In Short, 2147483648 overflows to -2147483648, and (-(-2147483648) > 0) is true.

This is how 2147483648 looks like in binary.

In addition, in the case of signed binary calculations, the most significant bit ("MSB") is the sign bit. This question may help explain why.

Because -2147483648 is actually 2147483648 with negation (-) applied to it, the number isn't what you'd expect. It is actually the equivalent of this pseudocode: operator -(2147483648)

Now, assuming your compiler has sizeof(int) equal to 4 and CHAR_BIT is defined as 8, that would make 2147483648 overflow the maximum signed value of an integer (2147483647). So what is the maximum plus one? Lets work that out with a 4 bit, 2s compliment integer.

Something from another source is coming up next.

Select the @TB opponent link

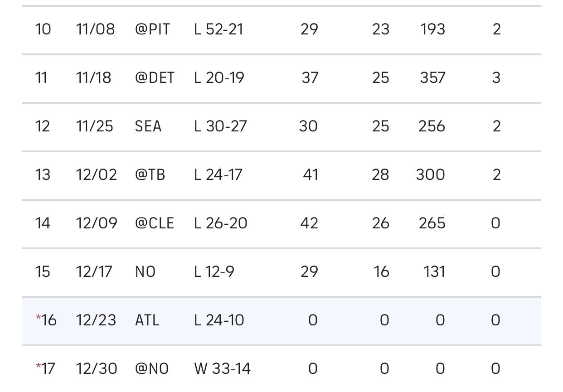(x=150, y=175)
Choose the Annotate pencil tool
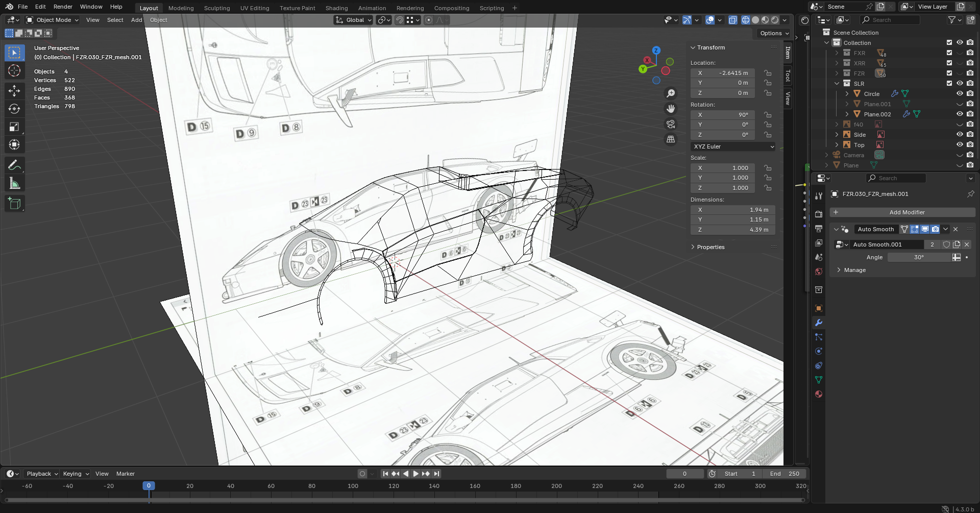Viewport: 980px width, 513px height. 14,165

Wait! 8 overflows the integer! What do we do? Use its unsigned representation of 1000 and interpret the bits as a signed integer. This representation leaves us with -8 being applied the 2s complement negation resulting in 8, which, as we all know, is greater than 0.

This is why <limits.h> (and <climits>) commonly define INT_MIN as ((-2147483647) - 1) - so that the maximum signed integer (0x7FFFFFFF) is negated (0x80000001), then decremented (0x80000000).